MATERIAL PROVIDED
━━━━━━━━

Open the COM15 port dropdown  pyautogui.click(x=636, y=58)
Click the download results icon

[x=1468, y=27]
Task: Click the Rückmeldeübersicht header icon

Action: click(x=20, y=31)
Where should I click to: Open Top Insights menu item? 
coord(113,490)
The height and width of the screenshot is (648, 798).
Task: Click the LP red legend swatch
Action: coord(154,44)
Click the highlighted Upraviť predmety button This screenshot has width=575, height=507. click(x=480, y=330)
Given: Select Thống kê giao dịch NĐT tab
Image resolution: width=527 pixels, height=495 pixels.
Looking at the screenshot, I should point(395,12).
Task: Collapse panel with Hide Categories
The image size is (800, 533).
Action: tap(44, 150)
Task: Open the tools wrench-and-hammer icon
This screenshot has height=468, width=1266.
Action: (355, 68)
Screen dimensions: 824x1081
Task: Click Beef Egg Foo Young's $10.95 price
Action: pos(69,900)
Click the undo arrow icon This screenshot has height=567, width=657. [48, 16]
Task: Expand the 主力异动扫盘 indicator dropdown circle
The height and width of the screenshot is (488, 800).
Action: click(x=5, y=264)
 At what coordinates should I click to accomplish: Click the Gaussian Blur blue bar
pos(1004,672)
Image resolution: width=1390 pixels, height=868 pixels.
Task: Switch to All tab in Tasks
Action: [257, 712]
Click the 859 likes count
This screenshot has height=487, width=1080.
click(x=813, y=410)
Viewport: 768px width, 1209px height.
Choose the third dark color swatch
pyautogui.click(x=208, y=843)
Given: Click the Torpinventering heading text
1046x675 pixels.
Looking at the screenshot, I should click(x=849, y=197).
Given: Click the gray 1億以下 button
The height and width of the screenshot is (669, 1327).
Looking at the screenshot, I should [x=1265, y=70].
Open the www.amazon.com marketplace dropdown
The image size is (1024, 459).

━━━━━━━━

Set down all of the data above again, exactly.

ANSWER BELOW
Open the COM15 port dropdown  pyautogui.click(x=636, y=58)
Click the download results icon

[x=1468, y=27]
Task: Click the Rückmeldeübersicht header icon

Action: click(x=20, y=31)
Where should I click to: Open Top Insights menu item? 
coord(113,490)
The height and width of the screenshot is (648, 798).
Task: Click the LP red legend swatch
Action: coord(154,44)
Click the highlighted Upraviť predmety button This screenshot has width=575, height=507. click(x=480, y=330)
Given: Select Thống kê giao dịch NĐT tab
Image resolution: width=527 pixels, height=495 pixels.
Looking at the screenshot, I should point(395,12).
Task: Collapse panel with Hide Categories
The image size is (800, 533).
Action: tap(44, 150)
Task: Open the tools wrench-and-hammer icon
This screenshot has height=468, width=1266.
Action: (355, 68)
Screen dimensions: 824x1081
Task: Click Beef Egg Foo Young's $10.95 price
Action: pos(69,900)
Click the undo arrow icon This screenshot has height=567, width=657. [48, 16]
Task: Expand the 主力异动扫盘 indicator dropdown circle
The height and width of the screenshot is (488, 800).
Action: click(x=5, y=264)
 At what coordinates should I click to accomplish: Click the Gaussian Blur blue bar
pos(1004,672)
Image resolution: width=1390 pixels, height=868 pixels.
Task: Switch to All tab in Tasks
Action: [257, 712]
Click the 859 likes count
This screenshot has height=487, width=1080.
click(x=813, y=410)
Viewport: 768px width, 1209px height.
Choose the third dark color swatch
pyautogui.click(x=208, y=843)
Given: Click the Torpinventering heading text
1046x675 pixels.
Looking at the screenshot, I should click(x=849, y=197).
Given: Click the gray 1億以下 button
The height and width of the screenshot is (669, 1327).
Looking at the screenshot, I should [x=1265, y=70].
Open the www.amazon.com marketplace dropdown
The image size is (1024, 459).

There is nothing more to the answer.